(MATERIAL FOR THIS TASK begins)

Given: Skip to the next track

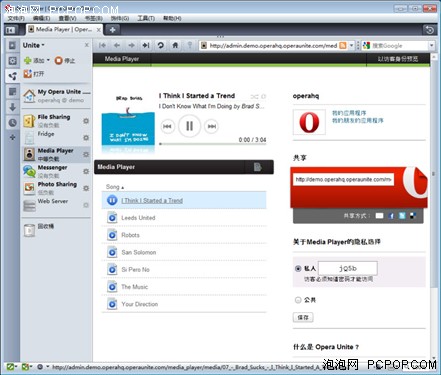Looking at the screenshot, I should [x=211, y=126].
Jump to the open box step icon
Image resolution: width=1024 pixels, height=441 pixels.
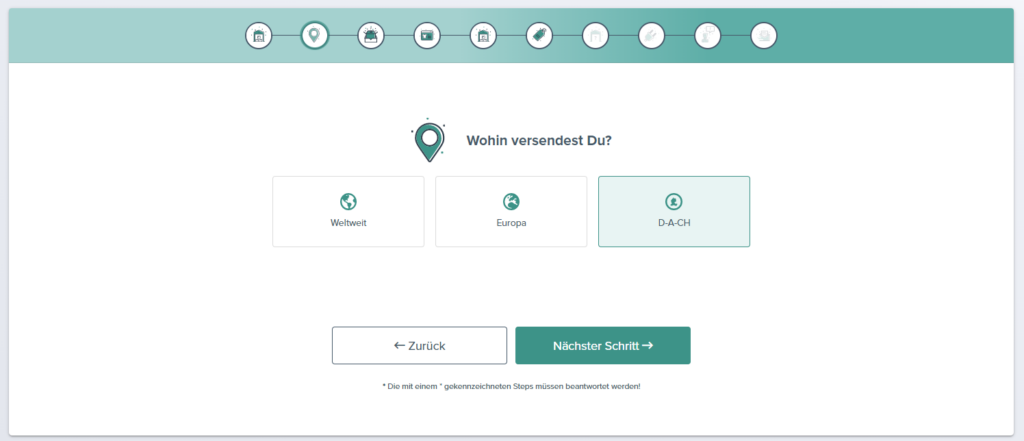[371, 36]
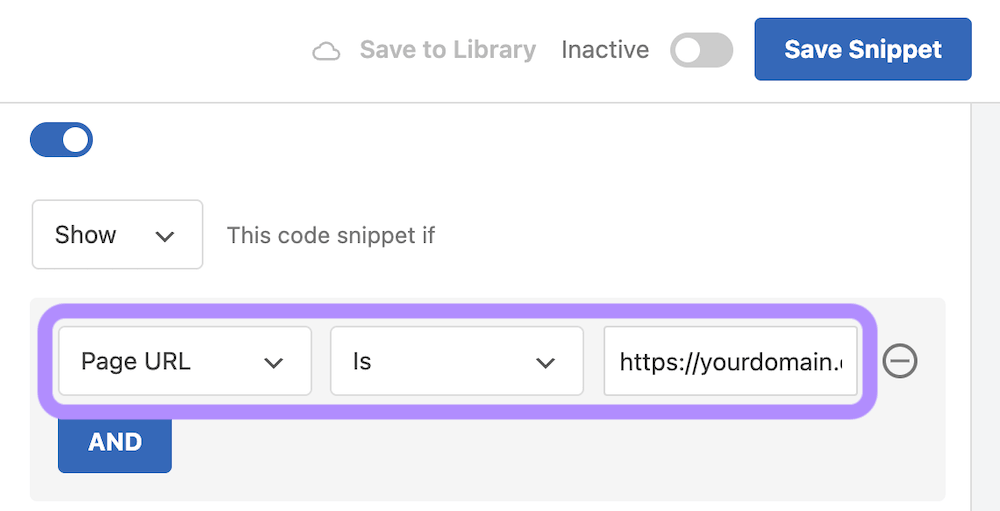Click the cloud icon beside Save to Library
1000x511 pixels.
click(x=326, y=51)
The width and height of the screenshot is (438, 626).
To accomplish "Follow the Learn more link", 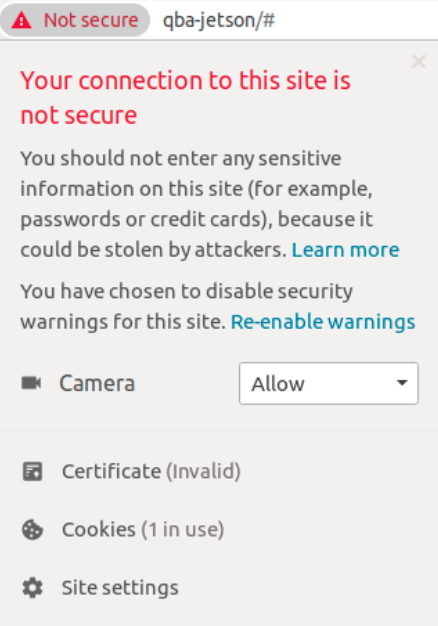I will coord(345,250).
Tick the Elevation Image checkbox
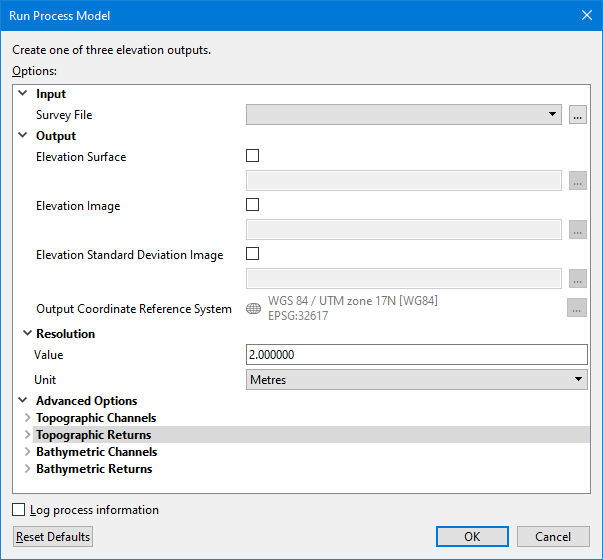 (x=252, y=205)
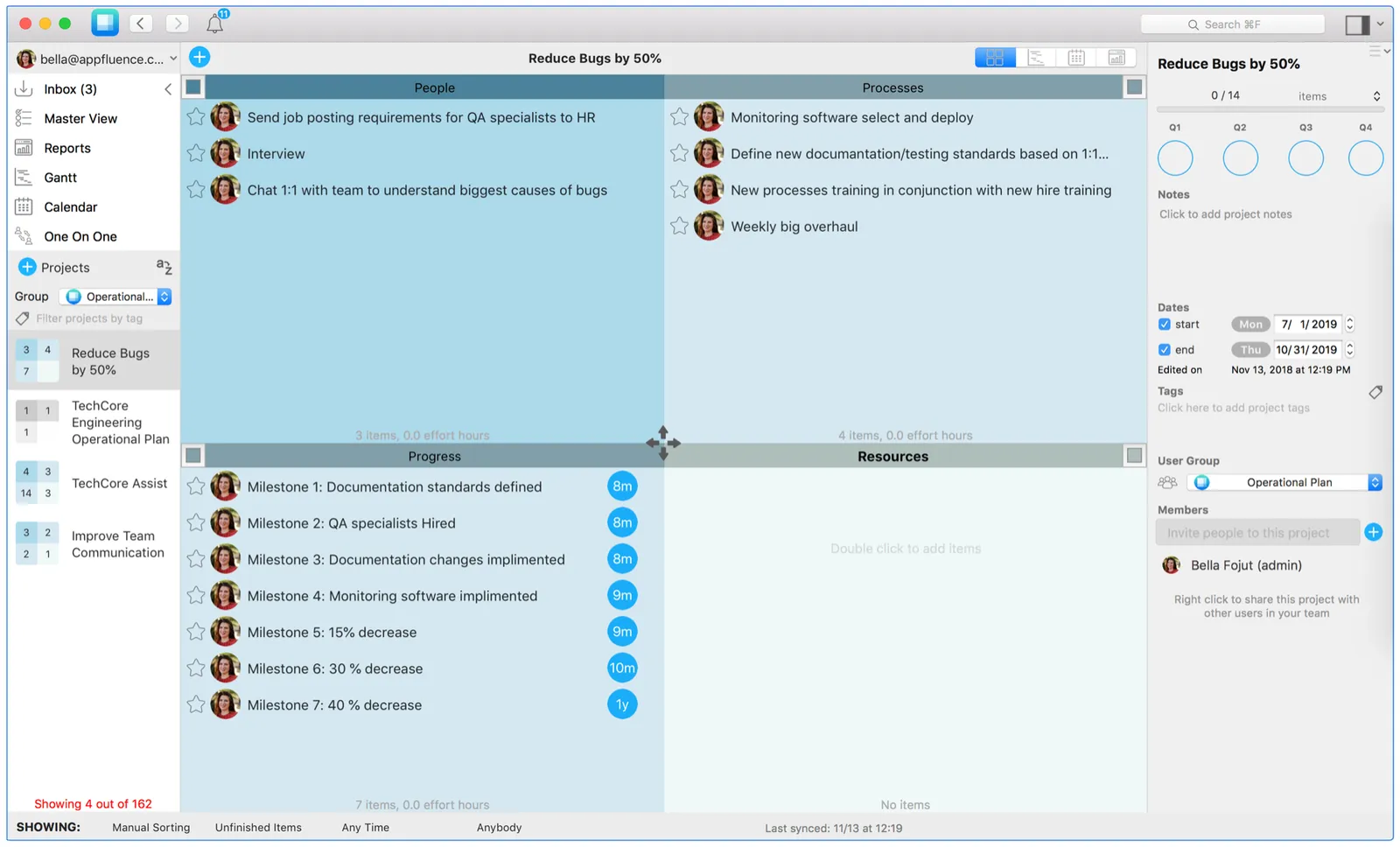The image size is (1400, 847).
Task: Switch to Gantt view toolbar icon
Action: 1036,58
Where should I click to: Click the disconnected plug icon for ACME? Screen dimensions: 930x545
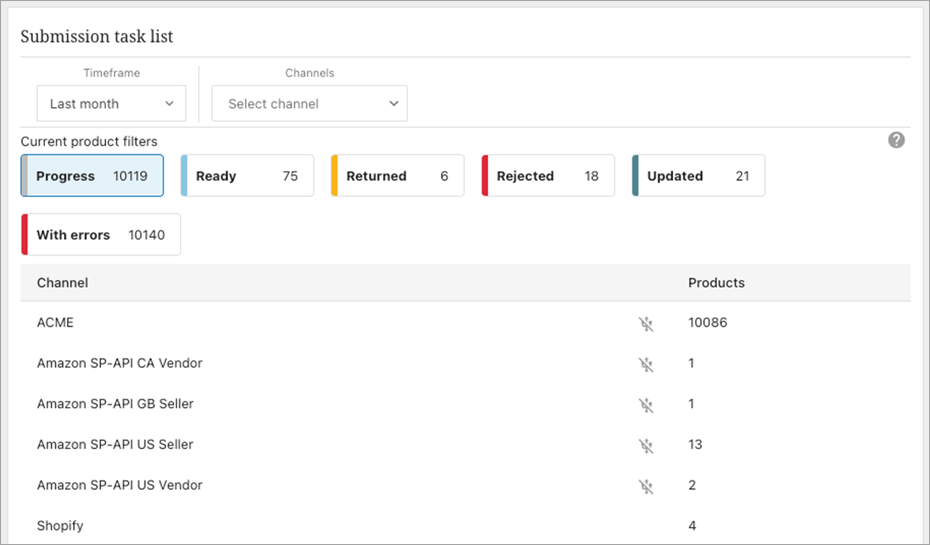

(MATERIAL FOR THIS TASK ends)
(MATERIAL FOR THIS TASK begins)

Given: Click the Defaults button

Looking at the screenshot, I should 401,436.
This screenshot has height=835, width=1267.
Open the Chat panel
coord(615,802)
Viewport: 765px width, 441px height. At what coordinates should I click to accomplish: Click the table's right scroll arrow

(MATERIAL FOR THIS TASK ends)
(MATERIAL FOR THIS TASK begins)

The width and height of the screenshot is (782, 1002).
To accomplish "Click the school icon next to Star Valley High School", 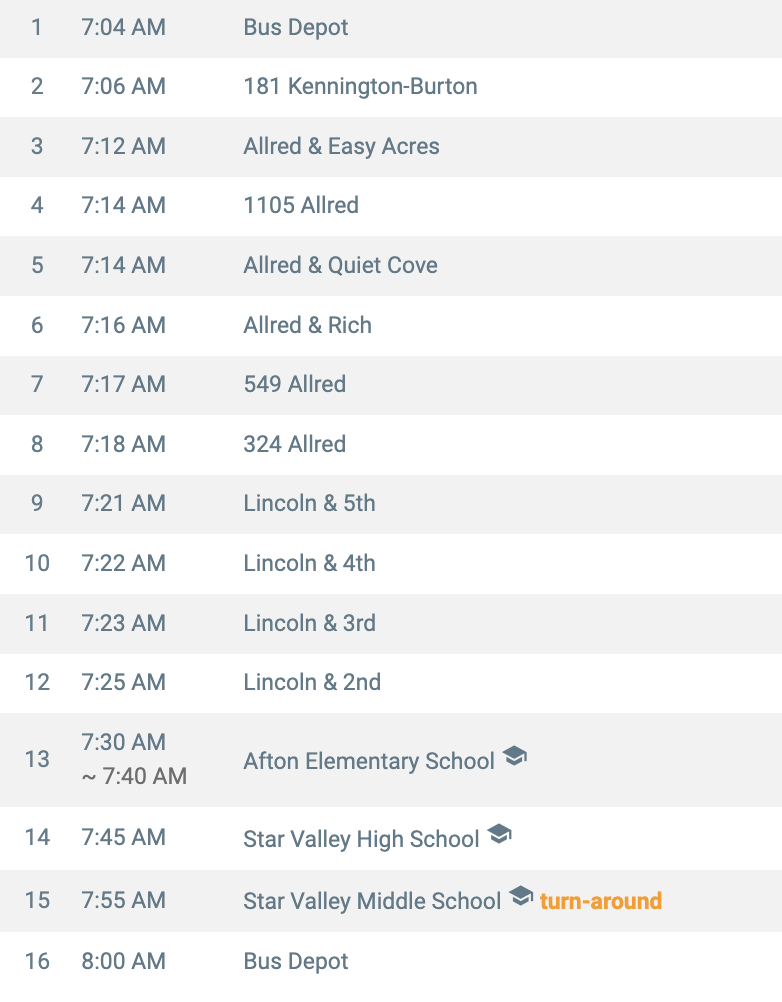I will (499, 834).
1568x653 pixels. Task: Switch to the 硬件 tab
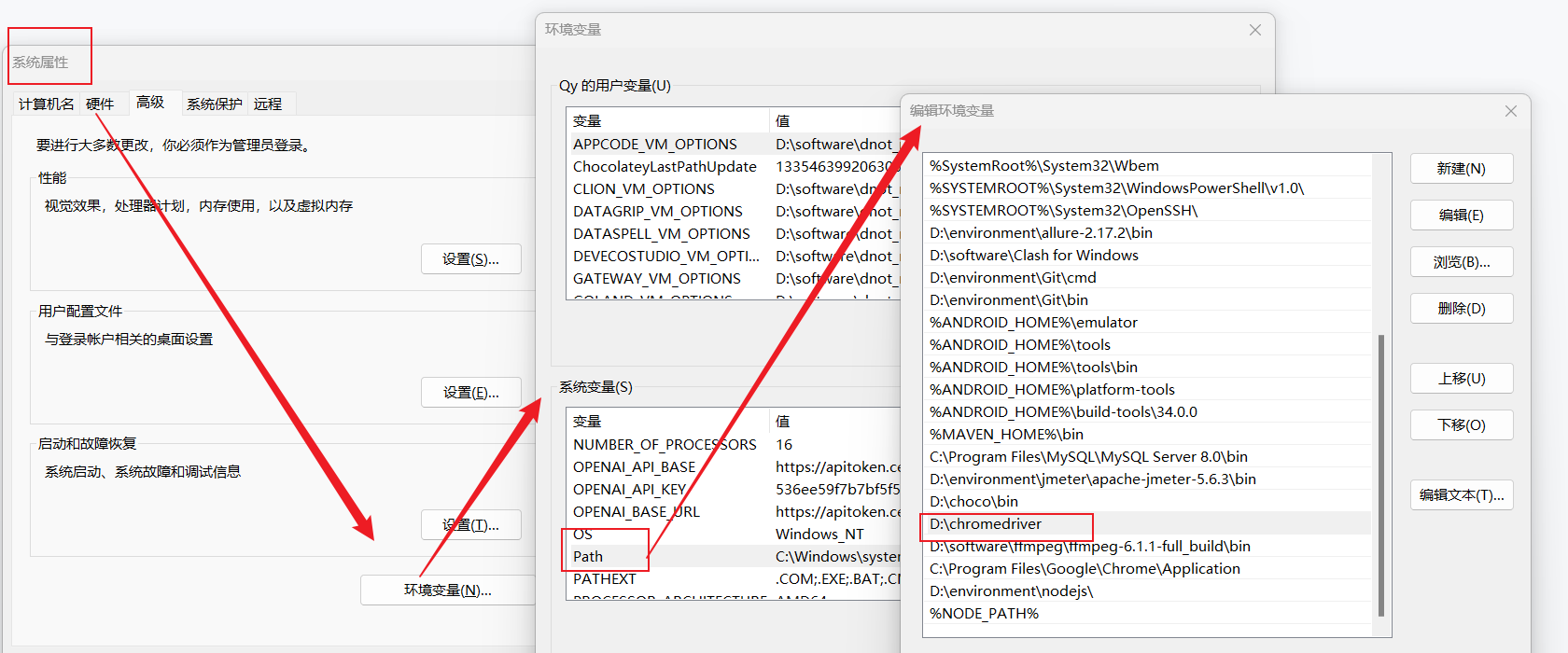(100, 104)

(MATERIAL FOR THIS TASK ends)

EXERCISE DIRECTIONS - What you give back should be only the lines of the records above, starting at the line with "Given: Click the Defaults button" and ending at the line with "Viewport: 765px width, 441px", restated word for word.

ANSWER TO THIS TASK -
Given: Click the Defaults button

Looking at the screenshot, I should 401,436.
This screenshot has height=835, width=1267.
Open the Chat panel
coord(615,802)
Viewport: 765px width, 441px height. At what coordinates should I click to accomplish: Click the table's right scroll arrow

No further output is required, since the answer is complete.